::: INPUT RECORDS :::

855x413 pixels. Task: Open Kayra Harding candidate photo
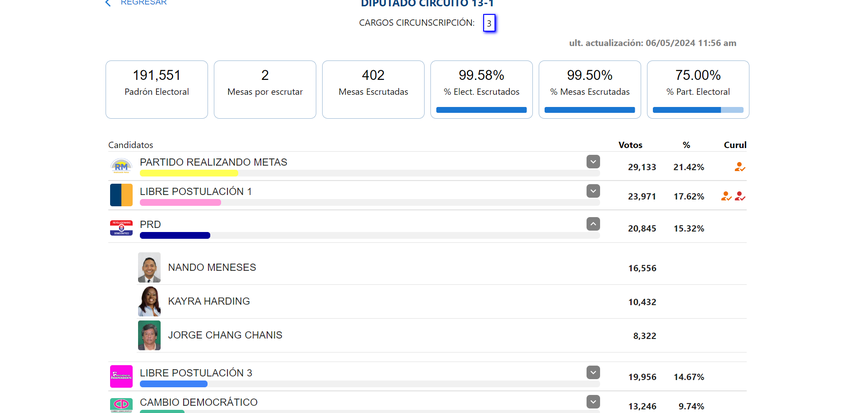[149, 302]
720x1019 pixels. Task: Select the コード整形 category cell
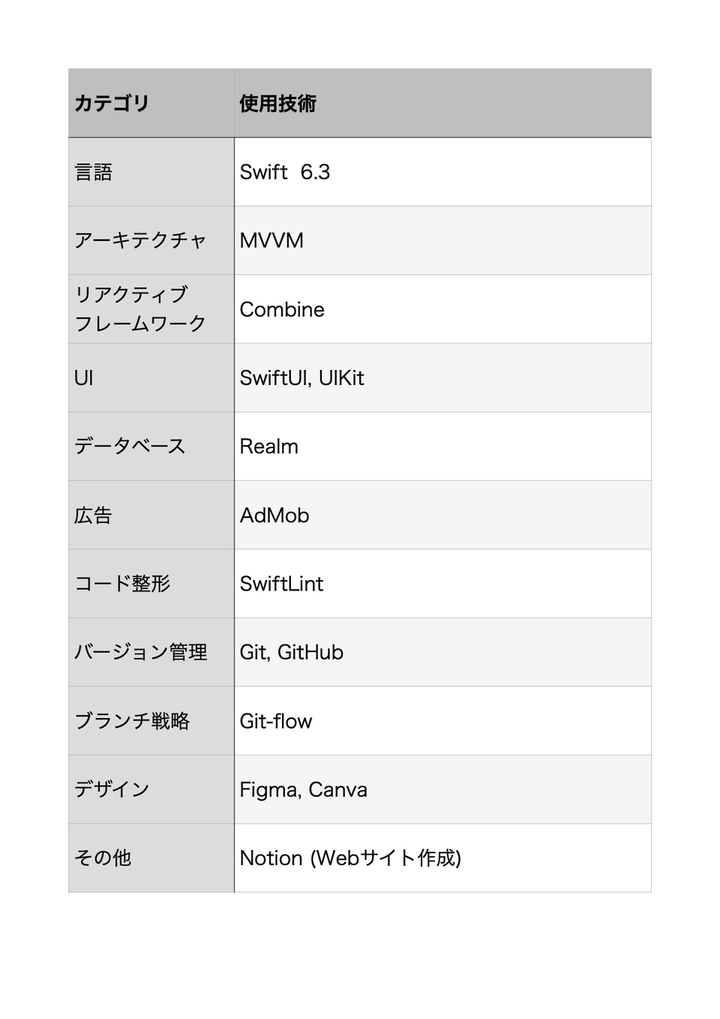click(x=151, y=583)
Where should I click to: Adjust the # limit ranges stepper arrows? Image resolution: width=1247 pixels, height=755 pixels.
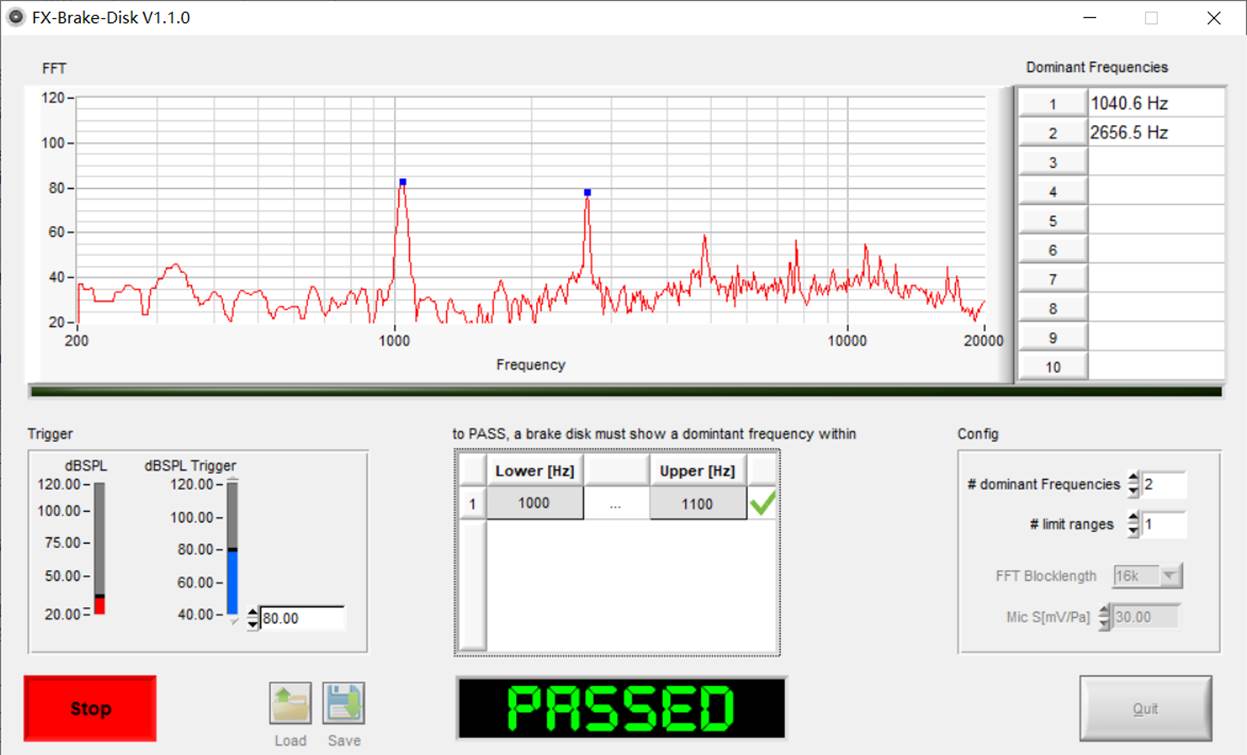point(1133,524)
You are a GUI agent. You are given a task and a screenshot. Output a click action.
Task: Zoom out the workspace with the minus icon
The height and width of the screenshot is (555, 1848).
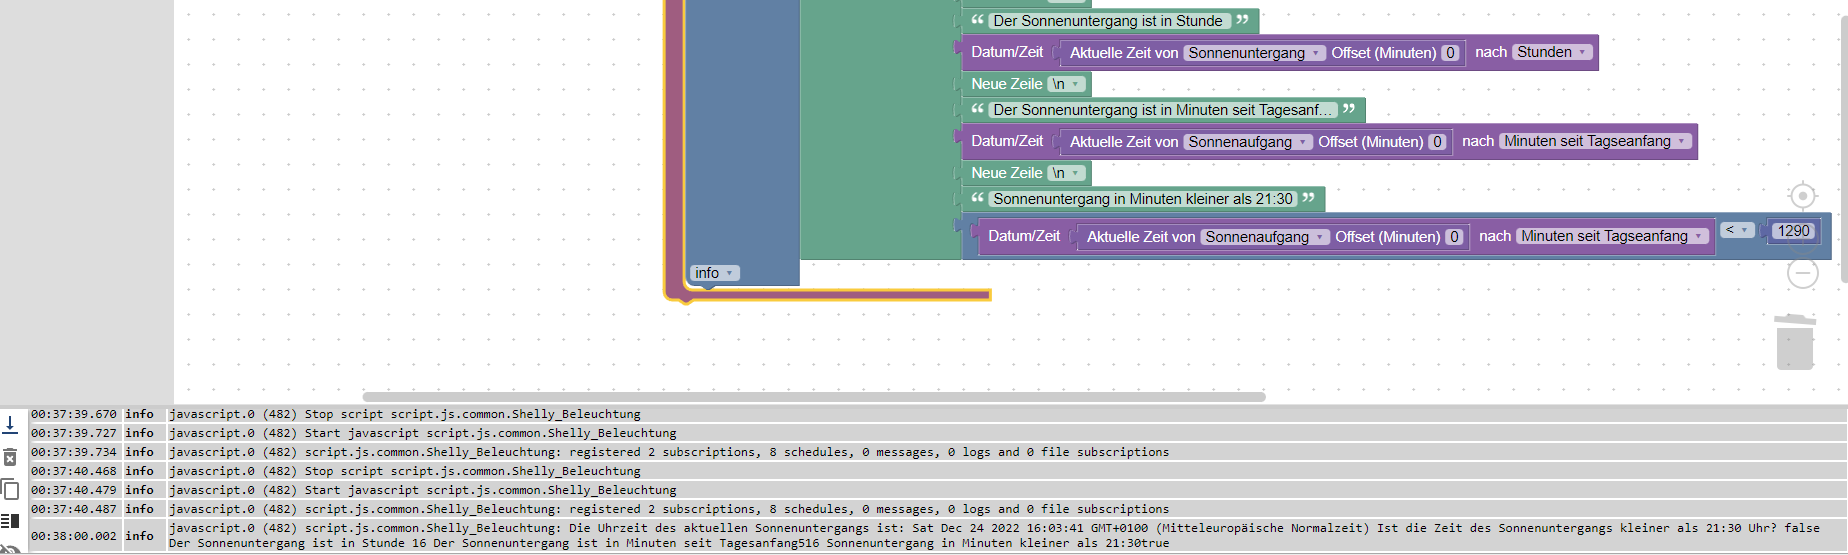coord(1802,272)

:::

PROBLEM STATEMENT: Exclude the images and reproduce the remaining data exactly.

EXERCISE OUTPUT:
855x413 pixels. Task: Open Kayra Harding candidate photo
[149, 302]
720x1019 pixels. Task: Select the コード整形 category cell
click(x=151, y=583)
Where should I click to: Adjust the # limit ranges stepper arrows? Image resolution: width=1247 pixels, height=755 pixels.
point(1133,524)
You are a GUI agent. You are given a task and a screenshot. Output a click action.
Task: Zoom out the workspace with the minus icon
The height and width of the screenshot is (555, 1848).
coord(1802,272)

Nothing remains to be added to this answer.